YOUR TASK
Copy out everything from the line containing "Image resolution: width=1050" down to the end of the entries, leaving the pictures out.

--- Start of DATA PROVIDED ---

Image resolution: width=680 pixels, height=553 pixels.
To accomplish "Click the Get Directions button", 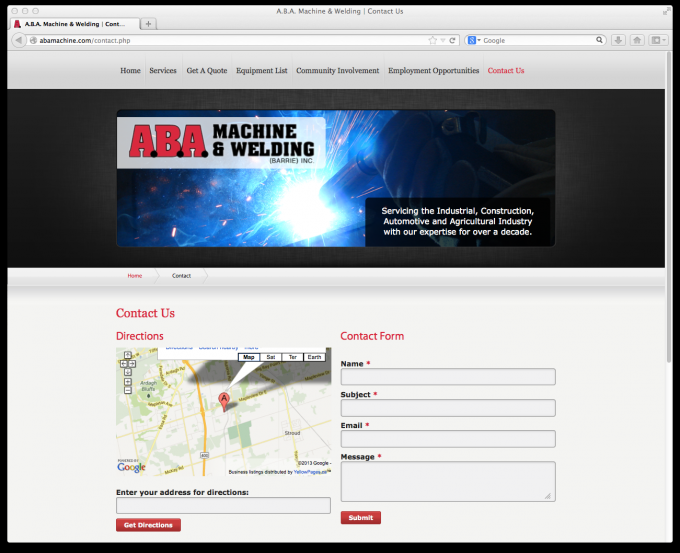I will 148,525.
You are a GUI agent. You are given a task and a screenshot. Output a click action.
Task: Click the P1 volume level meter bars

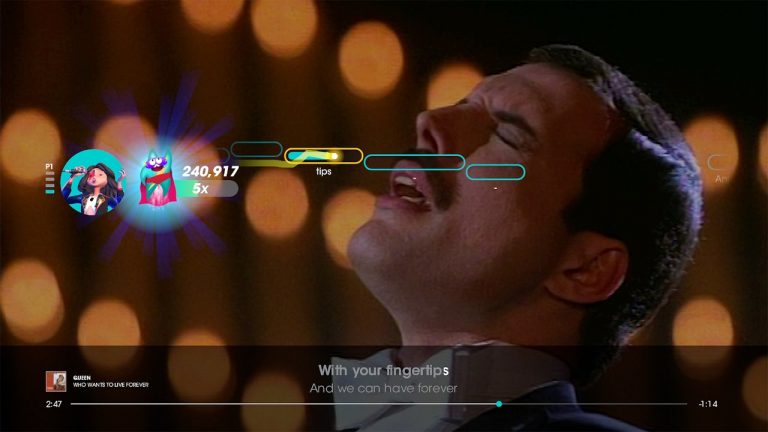point(49,183)
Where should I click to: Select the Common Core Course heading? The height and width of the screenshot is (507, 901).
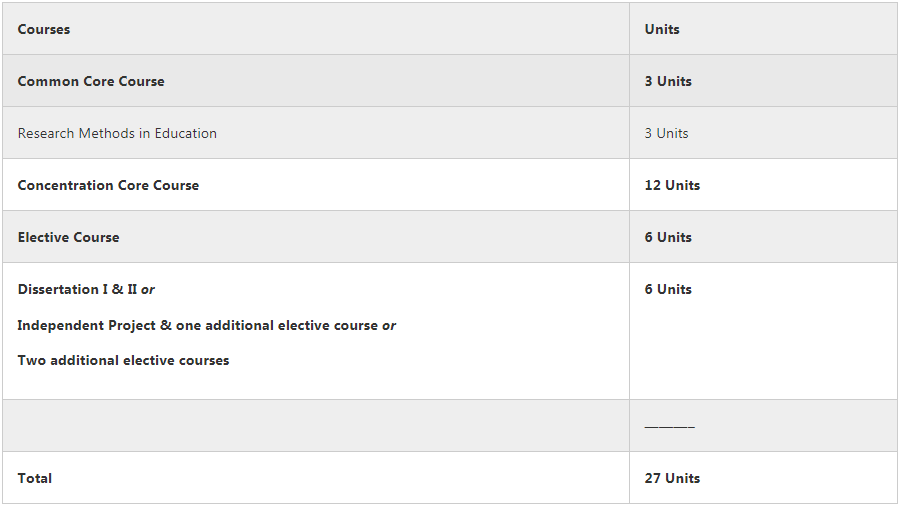[91, 81]
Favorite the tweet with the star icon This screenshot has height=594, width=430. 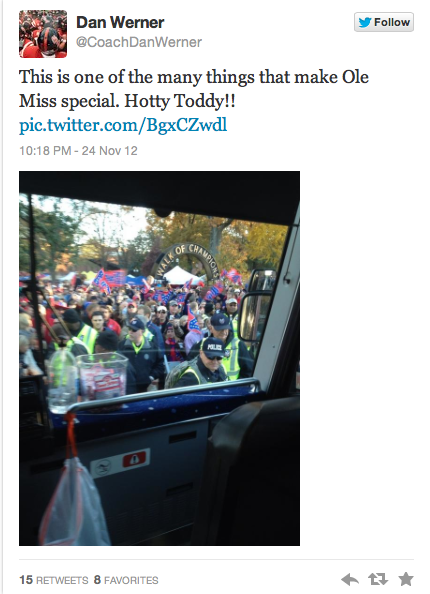click(x=406, y=579)
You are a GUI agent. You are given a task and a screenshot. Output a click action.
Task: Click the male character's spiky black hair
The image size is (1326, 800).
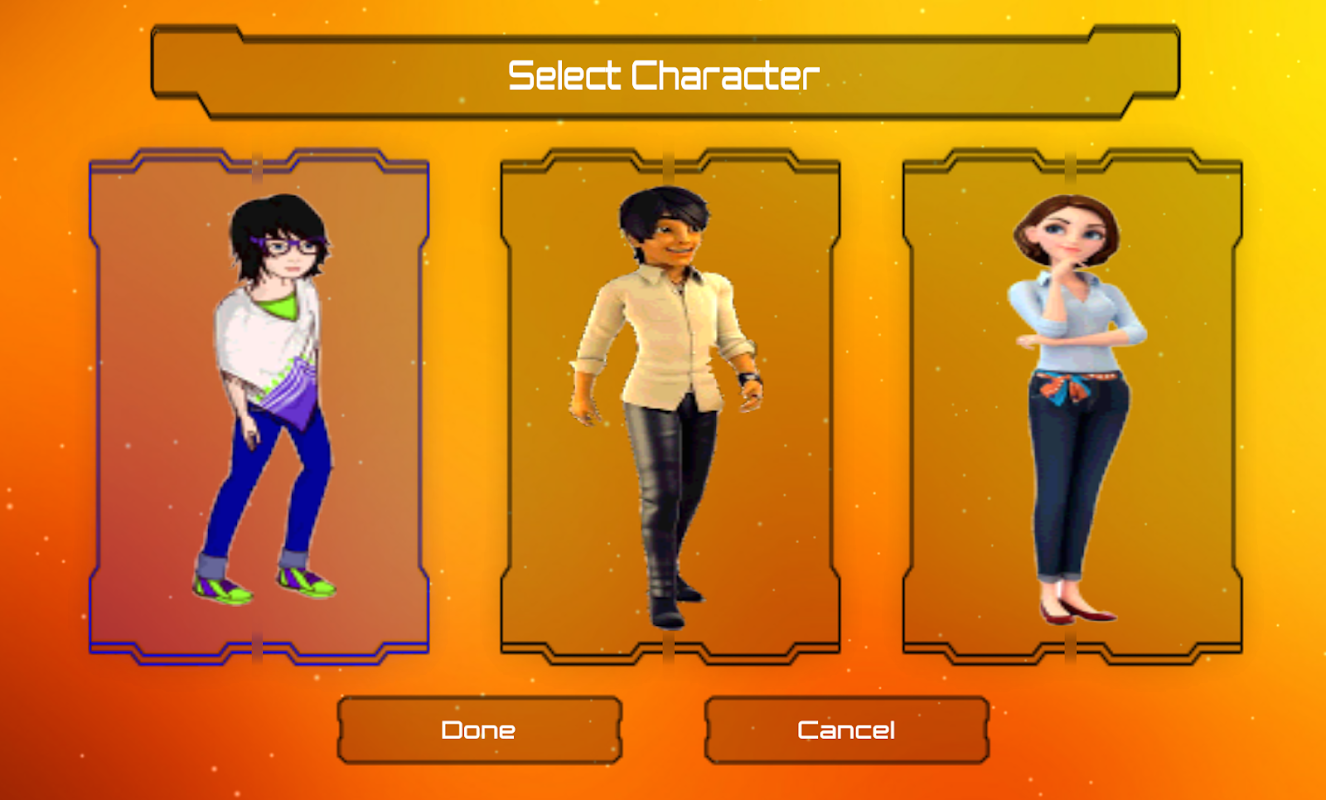coord(662,208)
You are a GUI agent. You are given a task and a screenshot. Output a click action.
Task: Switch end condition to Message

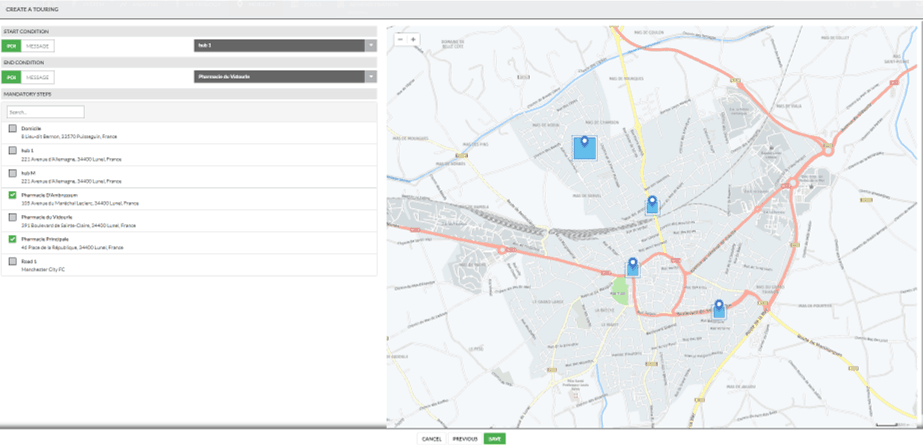(38, 76)
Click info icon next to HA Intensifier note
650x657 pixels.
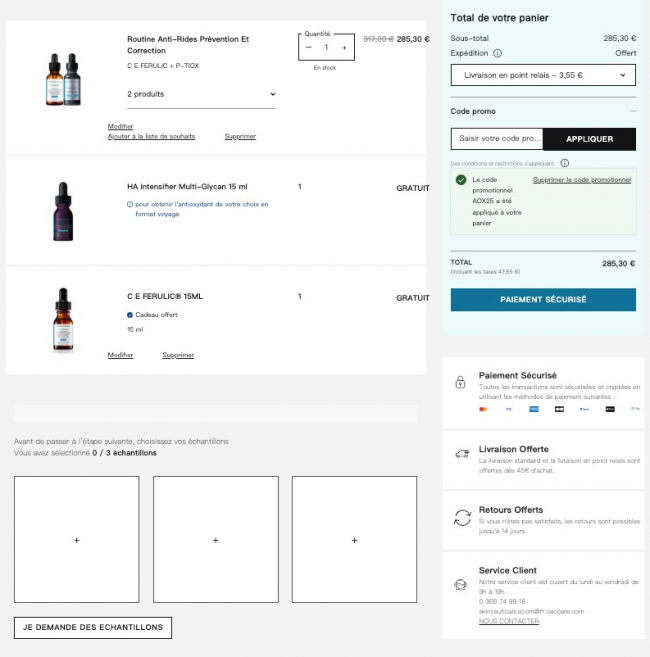point(130,204)
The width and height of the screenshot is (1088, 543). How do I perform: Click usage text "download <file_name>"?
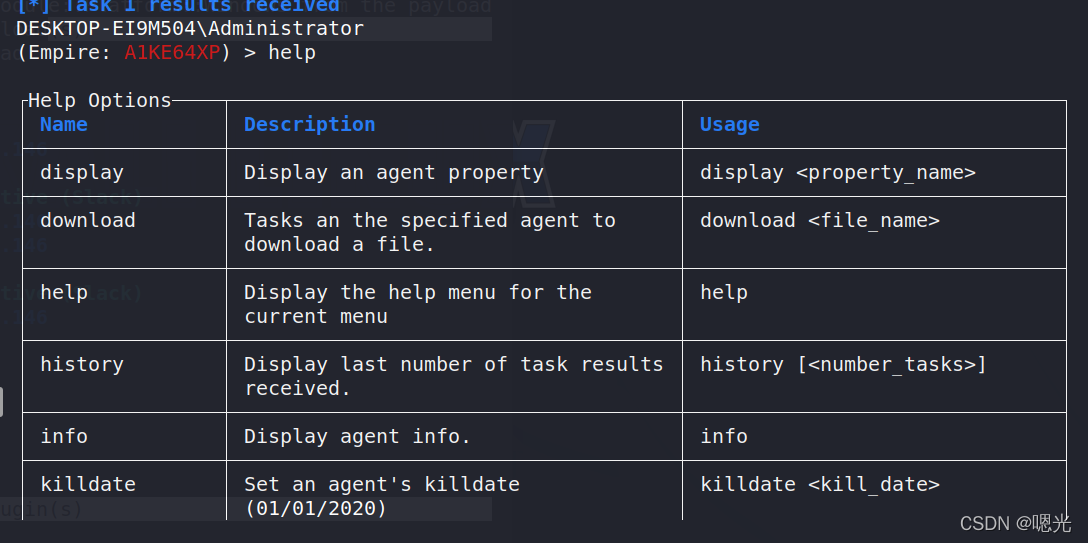point(820,221)
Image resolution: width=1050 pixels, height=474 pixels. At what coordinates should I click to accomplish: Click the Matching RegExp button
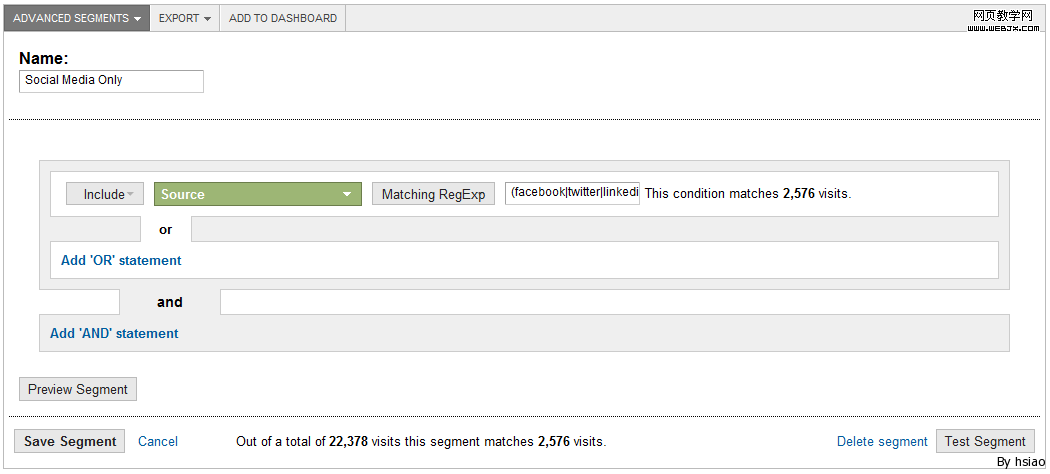click(433, 194)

--- End of DATA PROVIDED ---

COMPLETE OUTPUT
Image resolution: width=1050 pixels, height=474 pixels. At what coordinates should I click to accomplish: Click the Matching RegExp button
click(433, 194)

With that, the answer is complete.